Une longue attente
Après le départ de Gabriel d’Occitanie pour sauvegarder son
château de Monségur, Laura de Beauregard vécut dans l’attente fébrile de
nouvelles.
Elle trompait ces moments d’angoisse en activant ses
exercices guerriers avec ses hommes de troupe car le danger était omniprésent
dans le royaume.
Les premières lettres de Gabriel parvinrent au château,
offrant un peu de douceur à la jeune femme. Elles étaient écrites sur
parchemin, dans une élégante cursive tracée en lettres turquoise et , de plus,
elles étaient accompagnées de somptueux bijoux célébrant l’Occitanie sous forme
de bagues, de colliers et de croix richement travaillés et ornés de rubis et de
grenats.
Pour ne pas être en reste, Laura commanda un assortiment d’armes
aux forges de Brocéliande et elle broda une chemise de lin destinée à son bien
aimé. Roses, pivoines et églantines s’entrelaçaient pour former le plus beau
tapis floral qui soit.
Elle se retirait parfois dans le jardin d’amour pour relire
les missives qui étaient toutes des chants passionnés destinés à raviver les
flammes passionnées qui les avaient embrasées.
« Dame d’amour, chère Laura, il s’en faut de peu que
mon cœur ne se brise lorsque je pense à vous, ce qui est une constante, même
lorsque je pars avec mes guerriers, revêtu d’une armure sombre pour ne pas être
remarqué, afin de constater l’avancée de nos ennemis.
Si d’aventure, je devais quitter ce monde, je vous demande
de ne pas sacrifier votre jeunesse et votre beauté et de choisir celui qui
saura vous entourer de tendresse et d’amour.
Dans le cas où vous n’en feriez rien, je vous donne
rendez-vous dans la Jérusalem céleste où je vous attendrai en chevalier
servant.
Belle Laura, je vous aime tant que mon esprit s’égare et que
j’embrasse le vent en croyant vous serrer contre mon cœur.
Soyez assurée de ma fidélité et de mon amour
incommensurable.
Je m’en remets à Dieu pour que ma destinée soit liée à la
vôtre et j’espère pouvoir sauver Monségur qui connaît une période périlleuse.
Je vous quitte en souhaitant que les roses de votre cœur s’épanouissent
sous mes baisers ardents.
Votre Gabriel ».
Le temps s’écoula avec l’implacable rigueur du sablier et
les lettres s’espacèrent, faute de cavaliers, tous requis pour la sauvegarde du
plus beau des châteaux.
Laura avait commandé une cotte de mailles robuste et
élégante car elle projetait de se rendre à Monségur pour prêter main forte au
chevalier mais elle n’eut pas à mettre son projet à exécution : une
terrible et dernière nouvelle lui parvint par la grâce d’un parchemin transmis
par une palombe, l’oiseau mythique de l’Occitanie : son bien aimé était
mort en livrant une dernière et terrible bataille avec toute la bravoure dont
il était capable.
Le château de Monségur avait été pris par l’ennemi.
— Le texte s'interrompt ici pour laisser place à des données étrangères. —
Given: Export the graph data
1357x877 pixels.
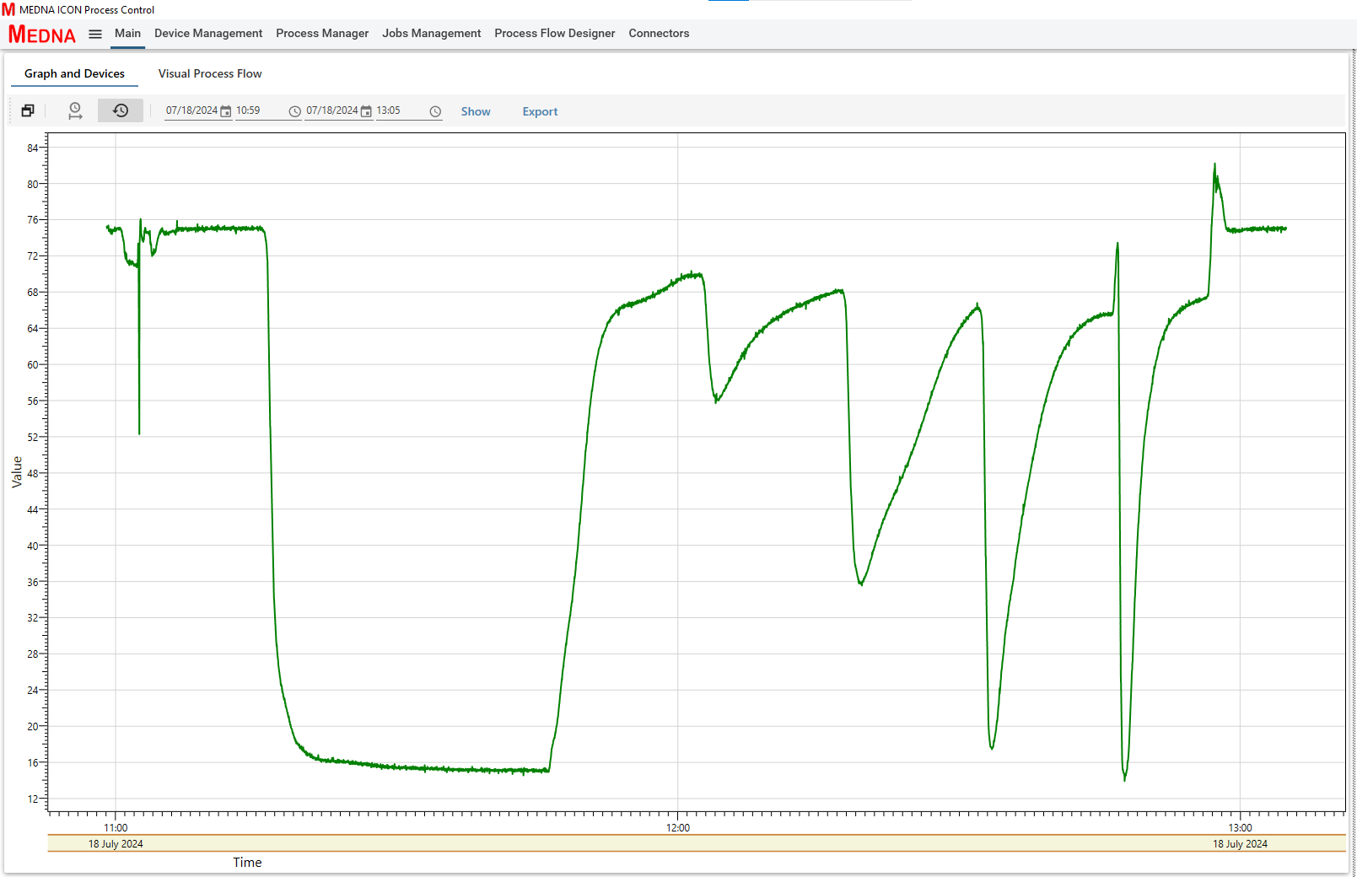Looking at the screenshot, I should coord(540,111).
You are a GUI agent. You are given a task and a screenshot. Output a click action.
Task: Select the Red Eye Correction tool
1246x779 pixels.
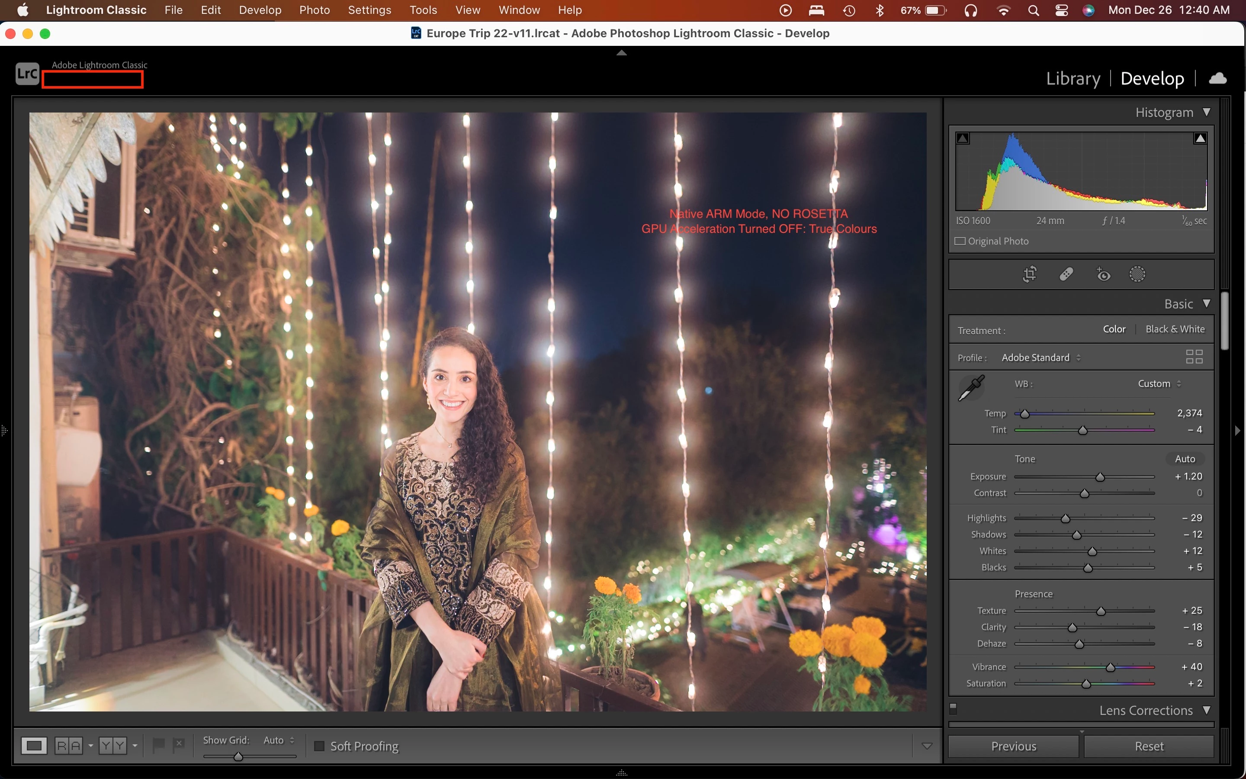[x=1102, y=274]
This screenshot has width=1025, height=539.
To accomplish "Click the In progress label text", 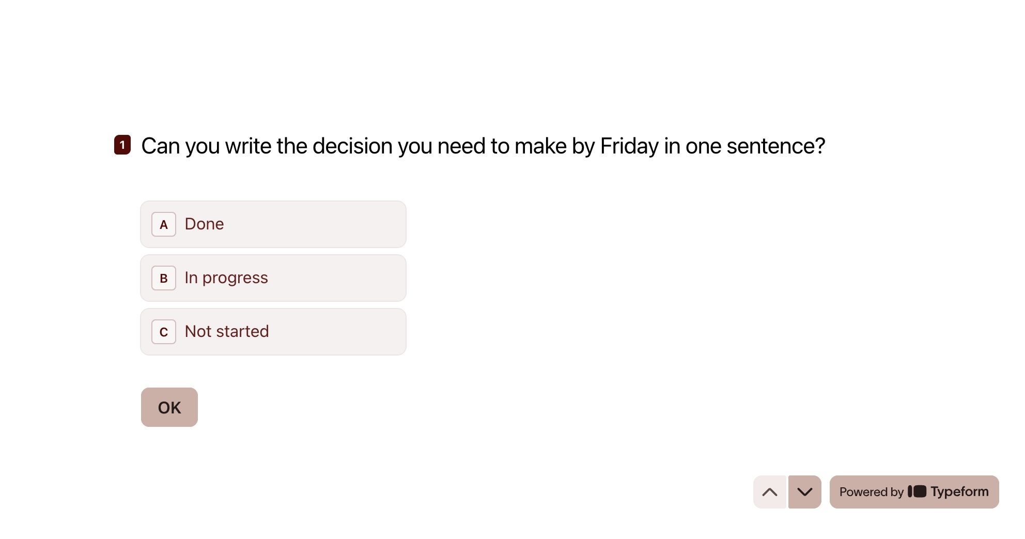I will click(x=226, y=278).
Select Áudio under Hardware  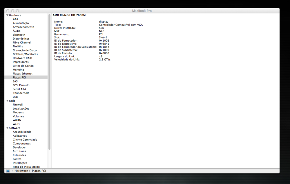[x=17, y=31]
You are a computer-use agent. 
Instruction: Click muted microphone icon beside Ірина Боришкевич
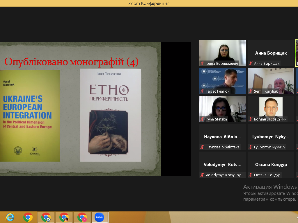[202, 64]
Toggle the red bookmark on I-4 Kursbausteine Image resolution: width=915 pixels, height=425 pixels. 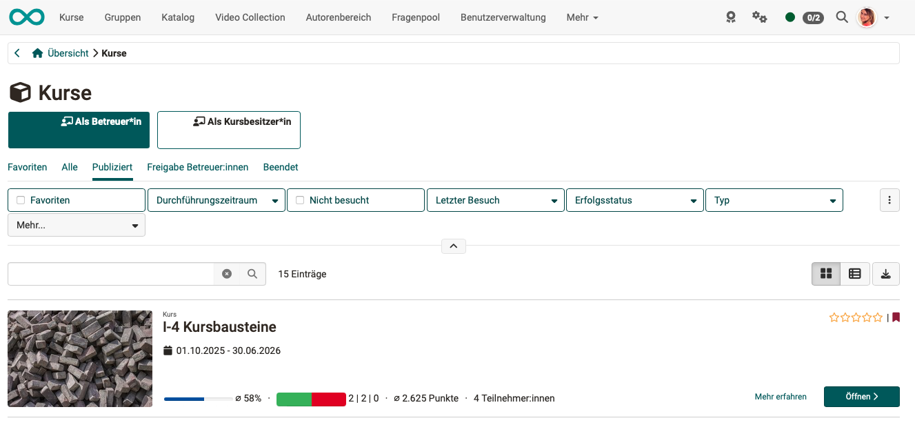tap(896, 317)
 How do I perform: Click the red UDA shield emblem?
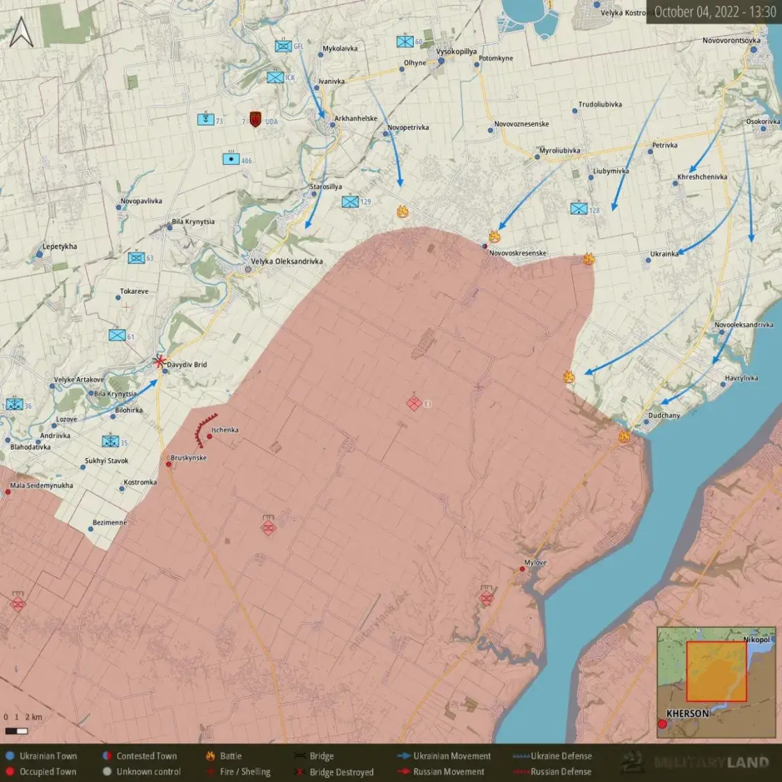[x=256, y=120]
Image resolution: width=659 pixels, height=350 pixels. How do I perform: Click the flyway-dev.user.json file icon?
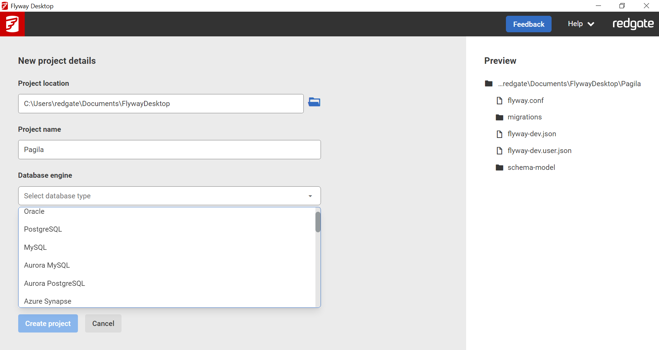(x=499, y=151)
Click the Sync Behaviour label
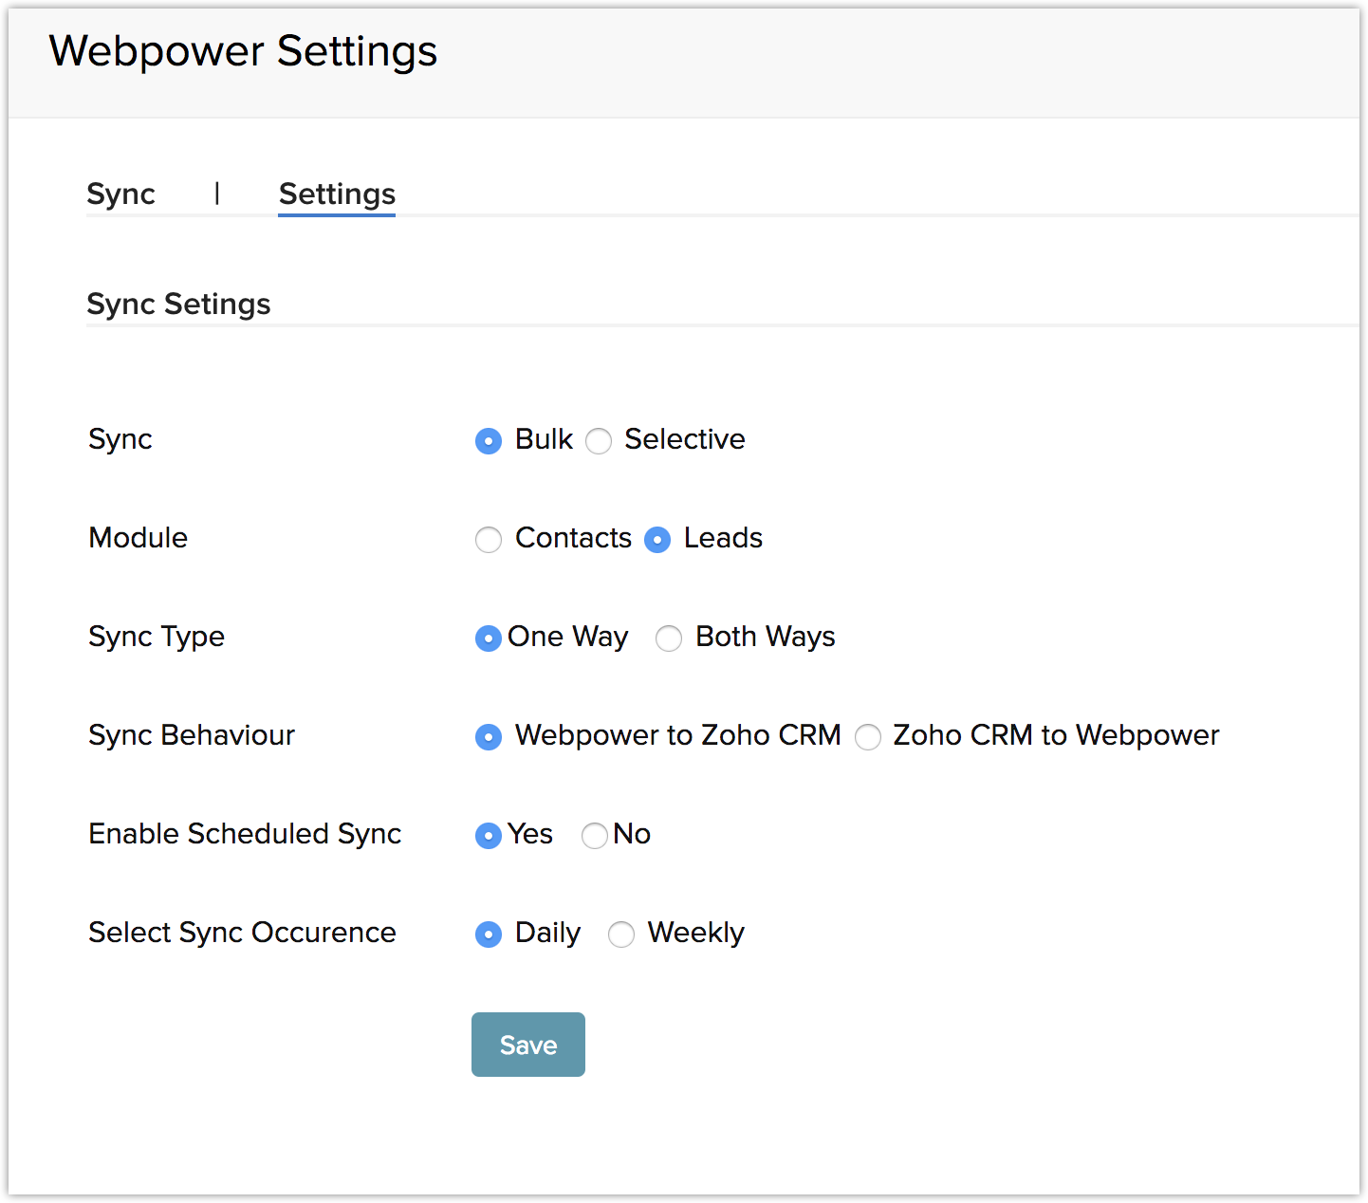Viewport: 1368px width, 1203px height. point(192,735)
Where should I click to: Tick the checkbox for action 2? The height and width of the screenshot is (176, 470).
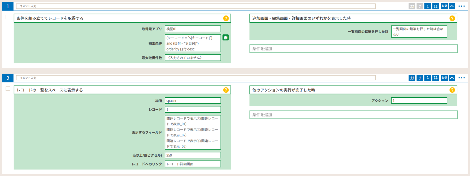point(8,89)
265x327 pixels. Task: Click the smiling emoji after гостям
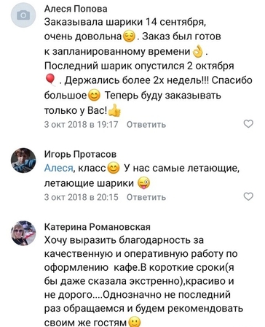pyautogui.click(x=135, y=323)
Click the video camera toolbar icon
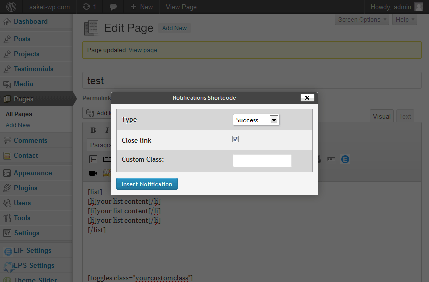This screenshot has height=282, width=429. 93,174
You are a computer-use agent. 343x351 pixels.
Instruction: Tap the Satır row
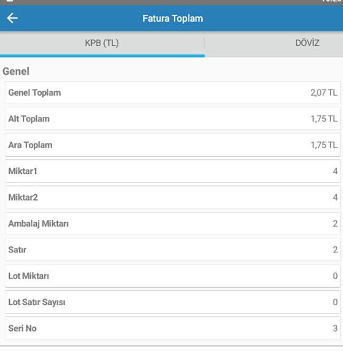click(x=173, y=250)
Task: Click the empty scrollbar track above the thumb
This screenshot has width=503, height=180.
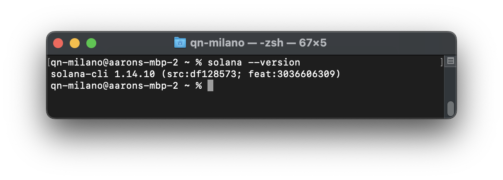Action: tap(450, 84)
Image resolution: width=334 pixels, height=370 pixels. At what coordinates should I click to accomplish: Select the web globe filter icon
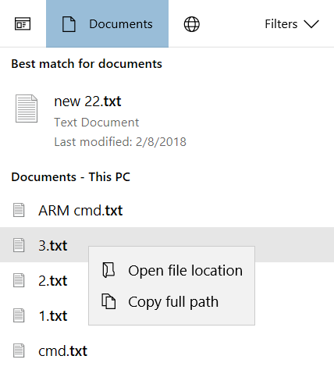[192, 24]
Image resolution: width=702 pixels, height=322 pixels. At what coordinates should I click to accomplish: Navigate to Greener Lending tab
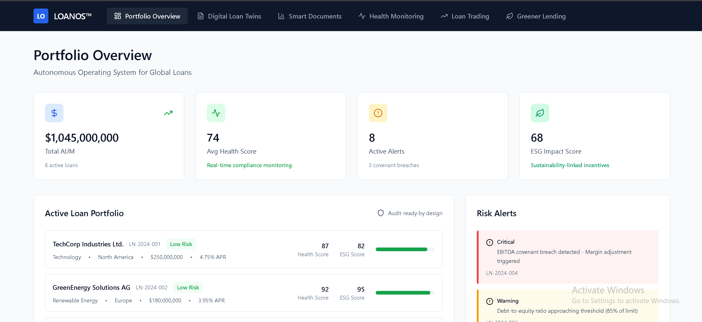point(536,16)
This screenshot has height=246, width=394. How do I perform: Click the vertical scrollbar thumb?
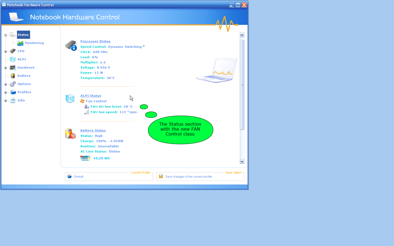coord(242,85)
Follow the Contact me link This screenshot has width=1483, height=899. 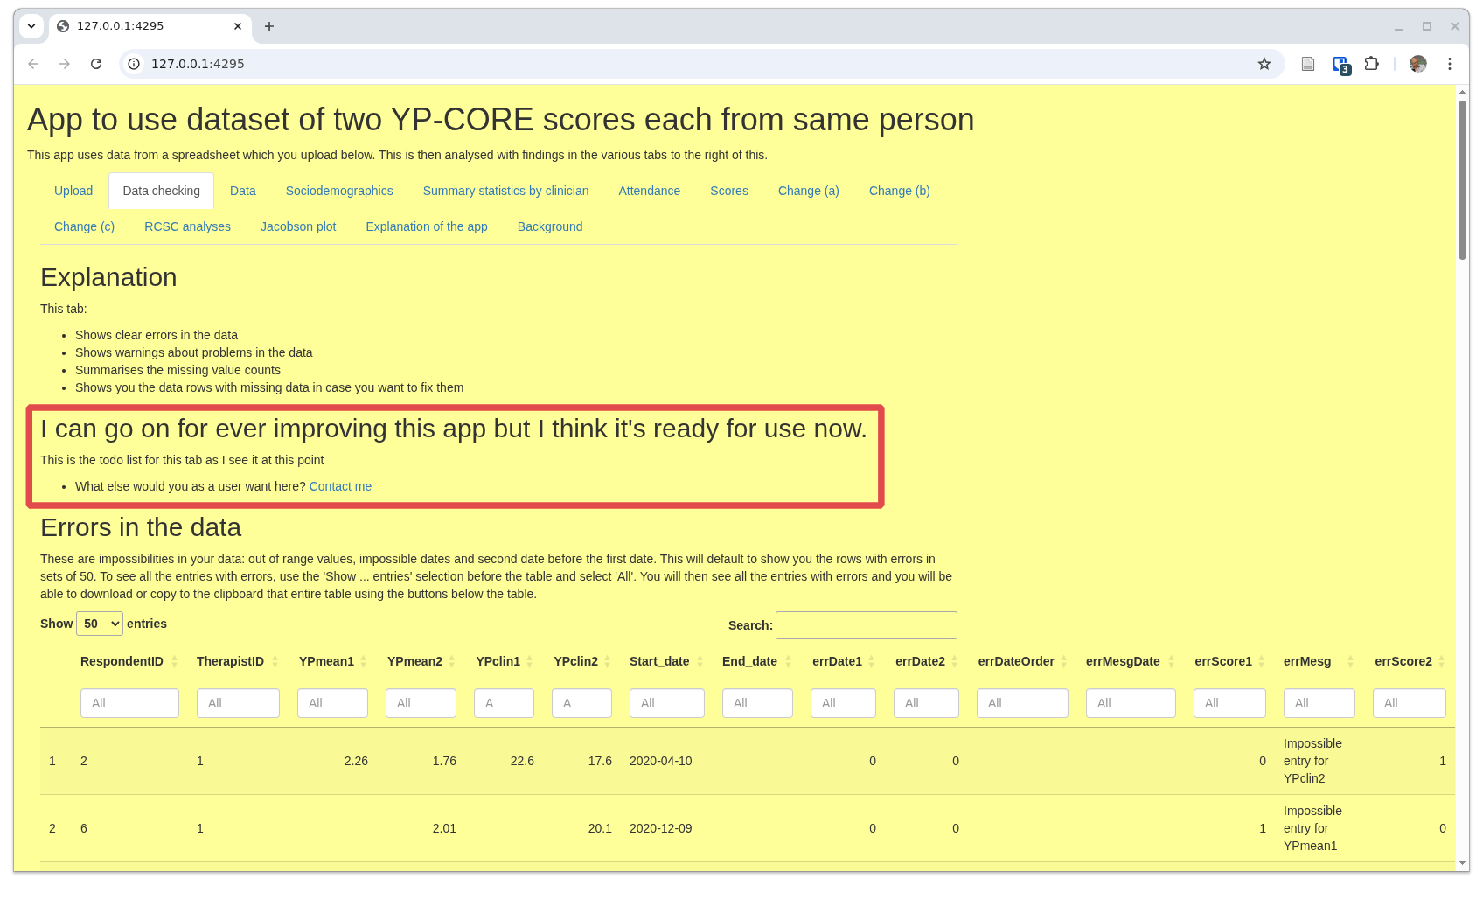340,486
Les derniers habitants avaient péri dans un horrible bûcher
dressé pour l’exemple et ses murailles avaient été démantelées, faisant de ce
beau château, altier et superbe, une ruine que chacun viendrait hanter au fil
des jours.
Laura ajouta un liseré noir à sa tenue de guerrière et se
mura dans un chagrin muet, se promettant d’attendre les derniers moments de sa
vie terrestre pour rejoindre son bel et unique amour.